70億の針 4 (MFコミックス)70億の針 4 (MFコミックス)
著者:多田乃 伸明
出版:メディアファクトリー
発行:2010/03/23

評価〔A〕 孤独と進化の物語の終着点
キーワード:SF、現代

ほかの誰でもない、70億分の1の確率でキミに出会わなければ、起こりえなかったことだ。(本文より抜粋)


奇を衒っていない本格的なSF漫画も、残念ながら最終巻となりました。もっと続きそうな感じがしていたのに、どこか急で残念でなりません。

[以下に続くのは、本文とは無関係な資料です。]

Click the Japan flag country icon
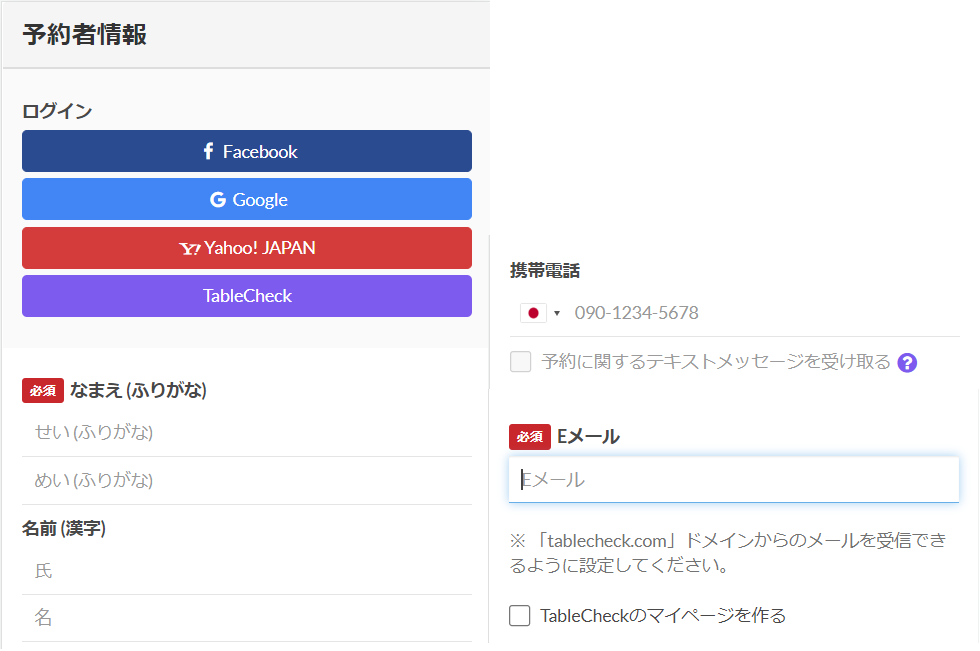 coord(533,313)
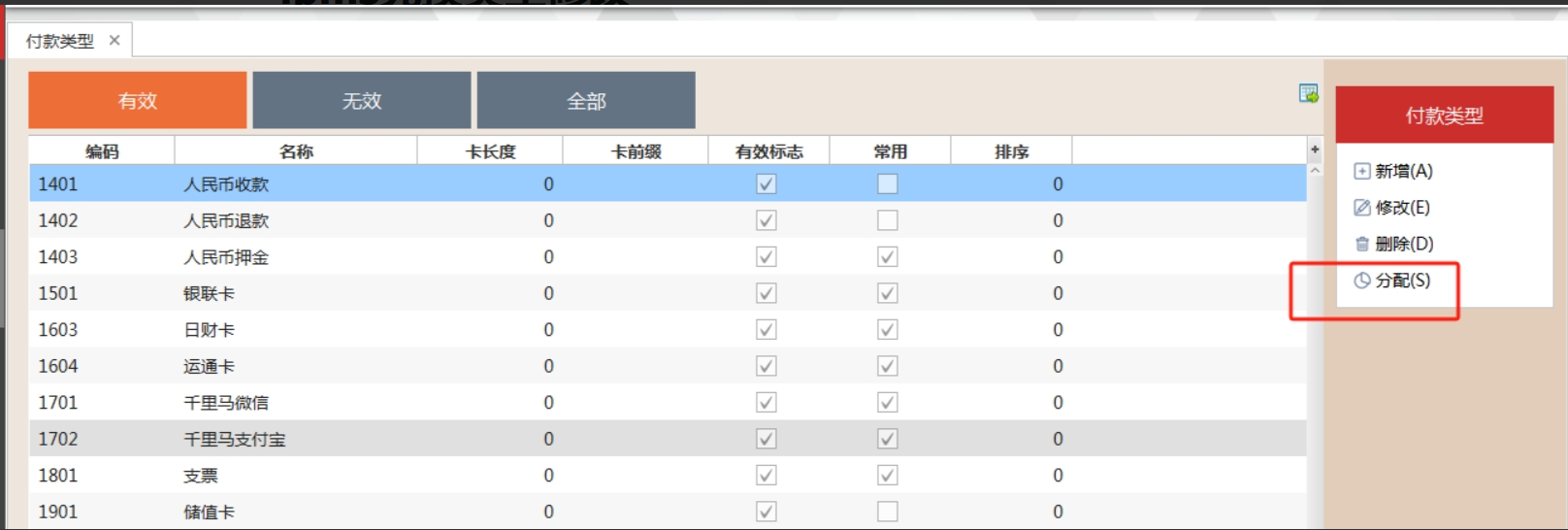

3巻で地球の命運を握ることとなったドームが、ついに開きます。生命の進化は、調整者の決断は、そしてテンガイとメイルシュトロームの行方はどうなるのかが描かれています。話が大きくなってしまったので、終わりにしなければ収拾がつかなかったのかもしれませんが、結末は良かったです。「少しだけ寂しくないための進化」はなかなかの名言。すごい納得しました。もう1つのテーマ、孤独や人との繋がりについてもヒカルとチカを通して1つの結論を出しています。お見逃しなく。

1巻からずっと思っていたことですが、高校生の少女が主役なのに、女性を売りにして読者の媚を売るようなことがないところが好感を抱いていました。肌の露出が多い場面も、さらりと書いていて色気を前面に押し出していない点あたりがね。

巻末にはヒカルの原型となるキャラが登場する「ヒキコモリヘッドホンガール」が収録されています。短編ながら、笑ったりしんみりしたりできる良い話です。この短編が読めて、ちょっと得した気分です。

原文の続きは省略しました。